Barrierefreiheit ist eine Designvorgabe, keine Checkliste
Wer WCAG als Audit am Ende behandelt, baut dieselben Komponenten zweimal.
Barrierefreiheit als Audit am Projektende zu behandeln, führt dazu, dieselben Komponenten zweimal zu bauen. Die Befunde sagen nie „Fügen Sie ein Label hinzu"; sie sagen „dieses Muster kann nicht funktionieren" — und dann steht das Muster auf neunzehn Seiten.
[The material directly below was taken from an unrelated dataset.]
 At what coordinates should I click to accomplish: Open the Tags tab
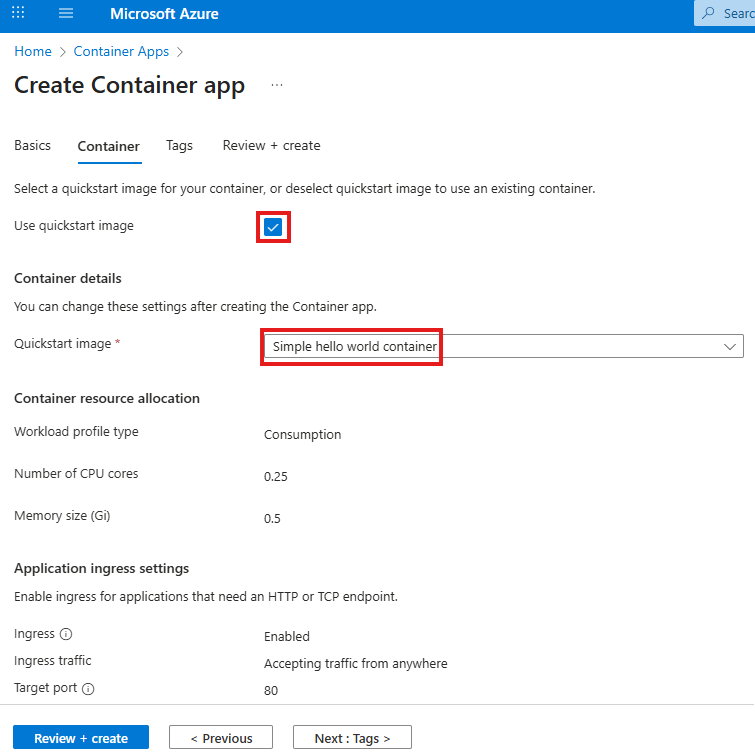[179, 146]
Vorgaben gehören an den Anfang
Kontrast, Fokusreihenfolge, Zielgröße und Lesereihenfolge sind Designentscheidungen, keine Nachbesserungen. Im Wireframe gelöst kosten sie nichts. Nach dem Launch gelöst kosten sie einen Umbau — und der ändert meist das visuelle Design, das bereits freigegeben war.
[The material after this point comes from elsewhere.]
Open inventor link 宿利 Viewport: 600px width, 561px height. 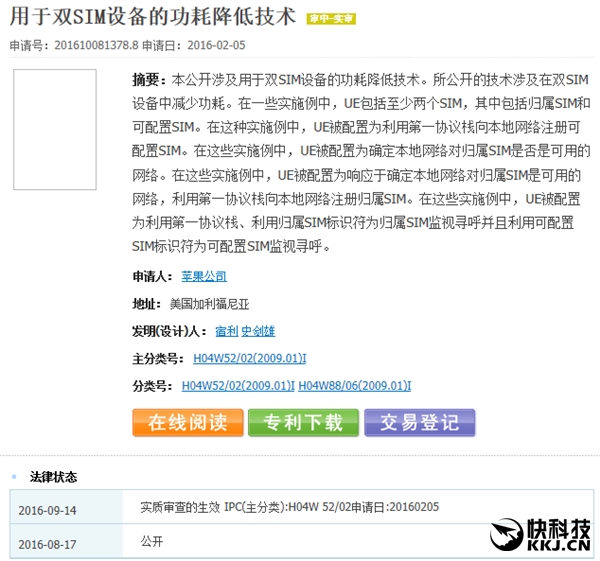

Niemand nennt einen mobilen Breakpoint eine „Compliance-Anforderung". Barrierefreiheit ist dieselbe Art von Vorgabe und verdient denselben Rang.
Was wir im eigenen Prozess geändert haben
Drei Dinge, keines davon teuer: Kontrast wird in der Designdatei geprüft, bevor irgendetwas freigegeben wird. Für jedes interaktive Element wird das Tastaturverhalten neben dem Hover-Zustand notiert. Und jede Seite wird einmal ohne Maus durchlaufen, bevor sie als fertig gilt — das findet mehr als jeder automatische Scan, den wir eingesetzt haben.